▸ **Stated exercise**
Extract the stretch of the listing from the line containing "The image size is (1096, 746)." through the line containing "Click the design name NEJI RECTANGLE 4,8 IN", and copy those lines exactly, with both ends included. Leave the pictures out of your answer.

-- Start Provided records --

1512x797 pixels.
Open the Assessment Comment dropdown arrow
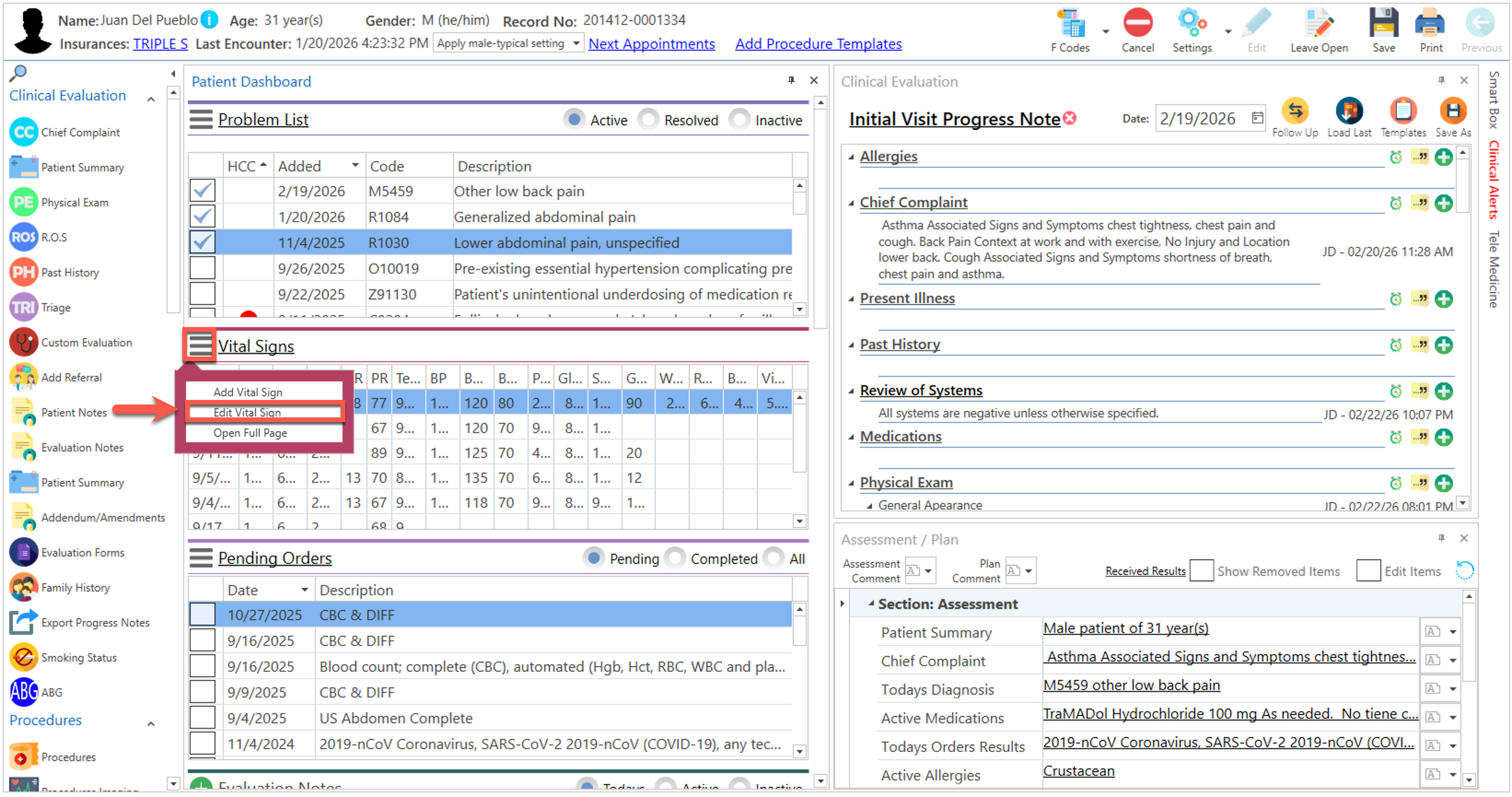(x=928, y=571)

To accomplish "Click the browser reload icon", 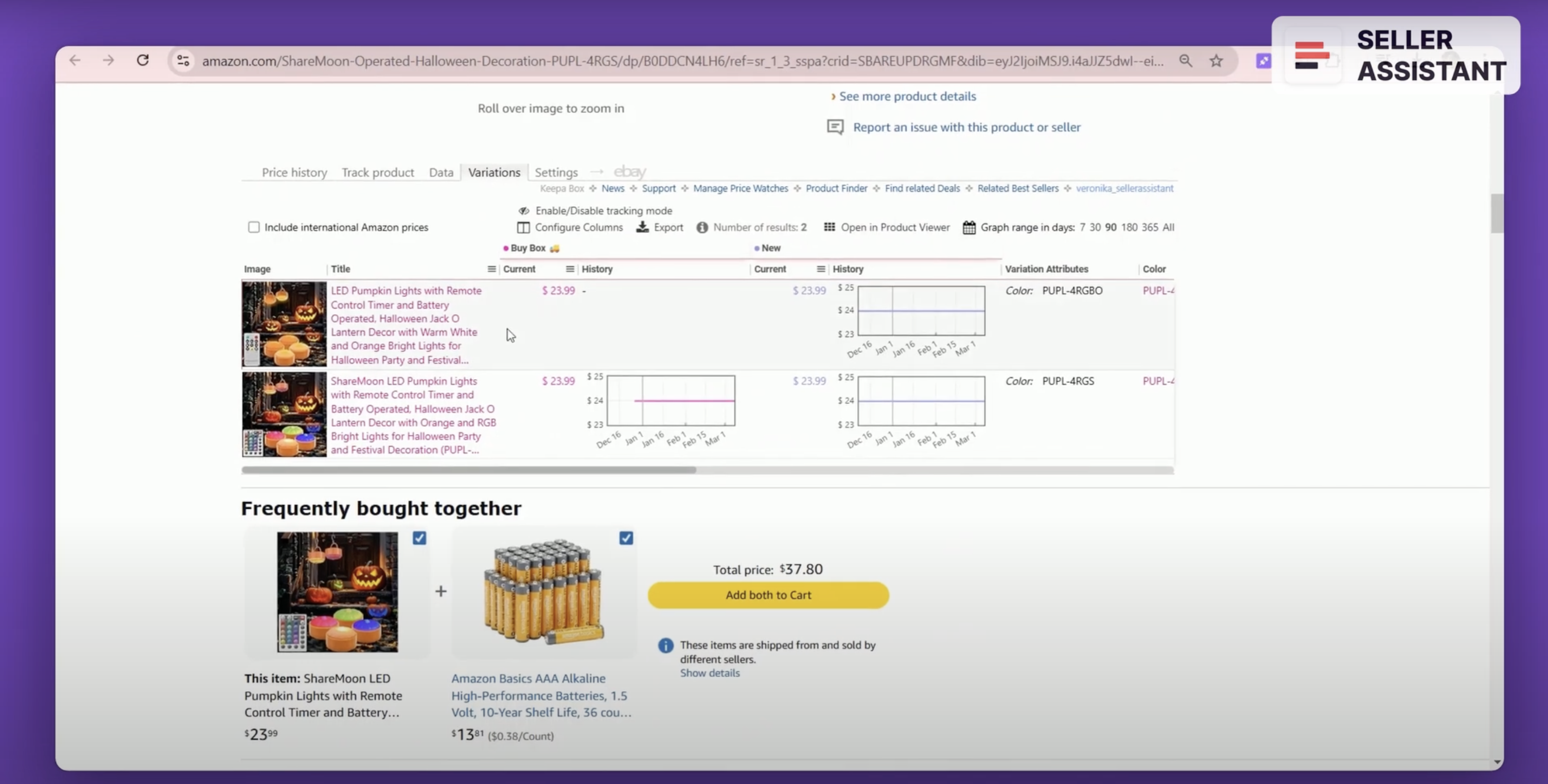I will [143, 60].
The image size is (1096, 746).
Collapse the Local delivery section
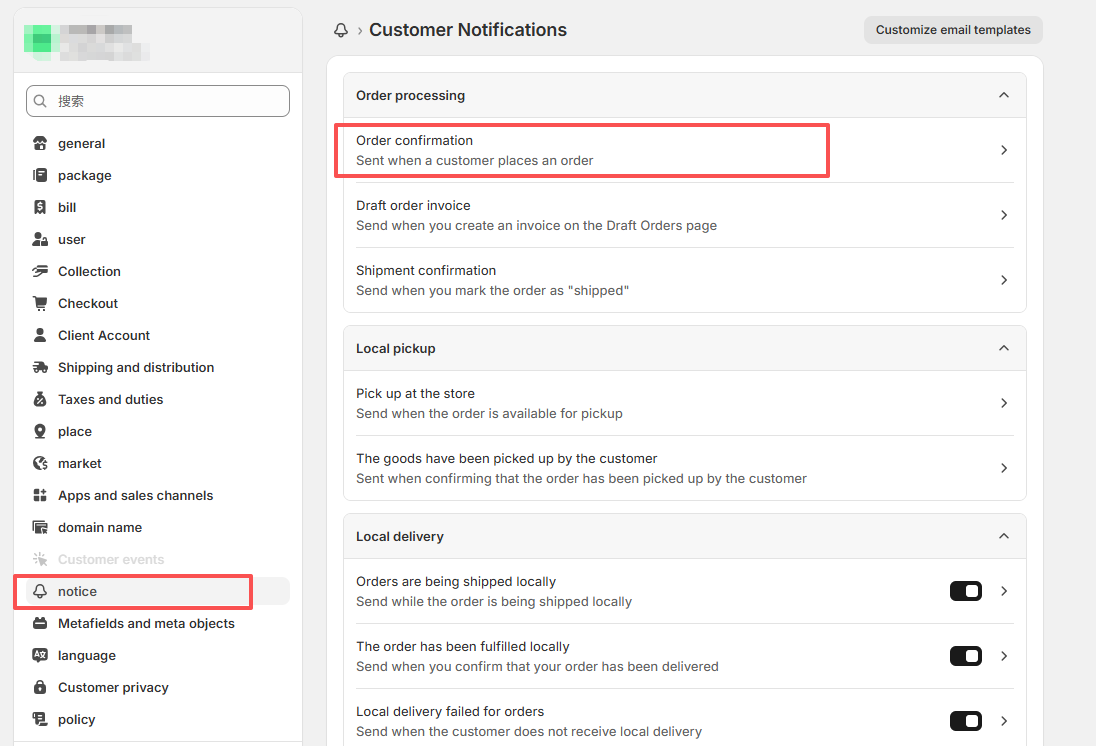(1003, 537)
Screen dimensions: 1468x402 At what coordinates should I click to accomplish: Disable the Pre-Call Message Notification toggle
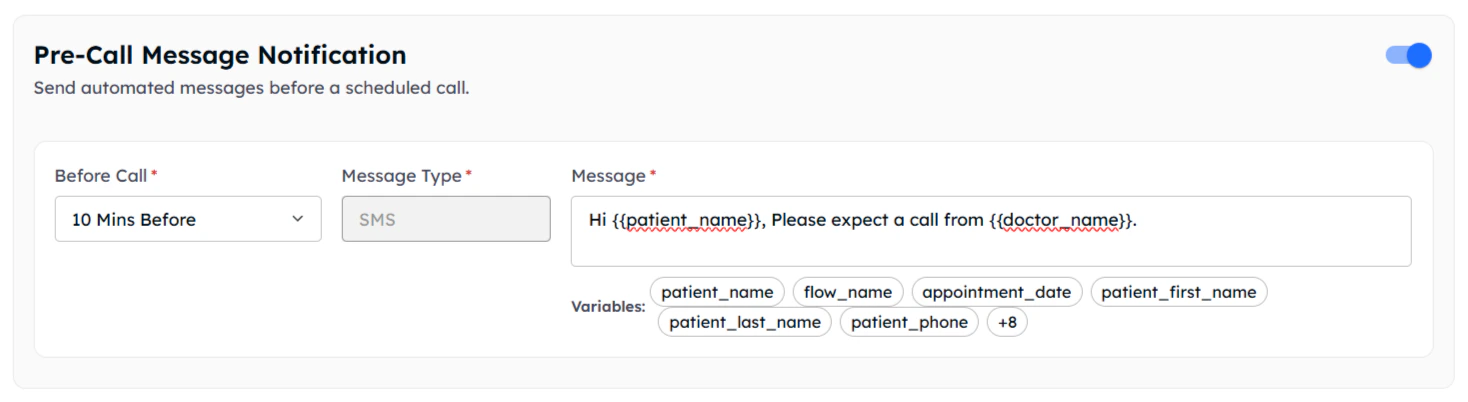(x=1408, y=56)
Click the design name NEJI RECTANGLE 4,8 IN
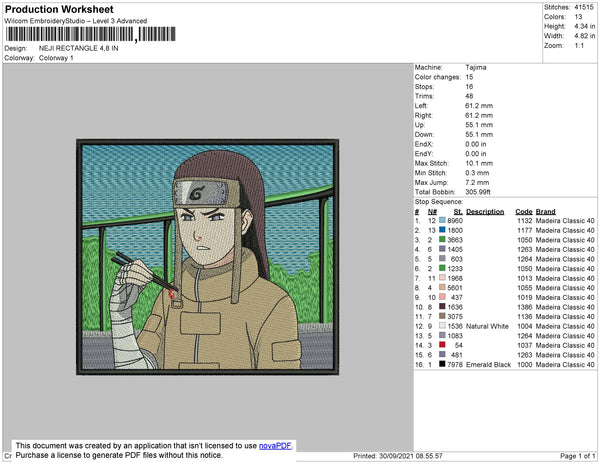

-- End Provided records --
-- Start Provided records --

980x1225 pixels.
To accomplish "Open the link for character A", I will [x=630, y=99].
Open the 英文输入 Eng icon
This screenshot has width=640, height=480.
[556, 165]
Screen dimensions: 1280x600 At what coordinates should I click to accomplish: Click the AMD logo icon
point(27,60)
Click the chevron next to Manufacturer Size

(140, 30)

-- End Provided records --

▸ **Task response**
The image size is (1096, 746).
Collapse the Local delivery section
(1003, 537)
Screen dimensions: 1468x402 At what coordinates should I click to accomplish: Disable the Pre-Call Message Notification toggle
(x=1408, y=56)
Click the design name NEJI RECTANGLE 4,8 IN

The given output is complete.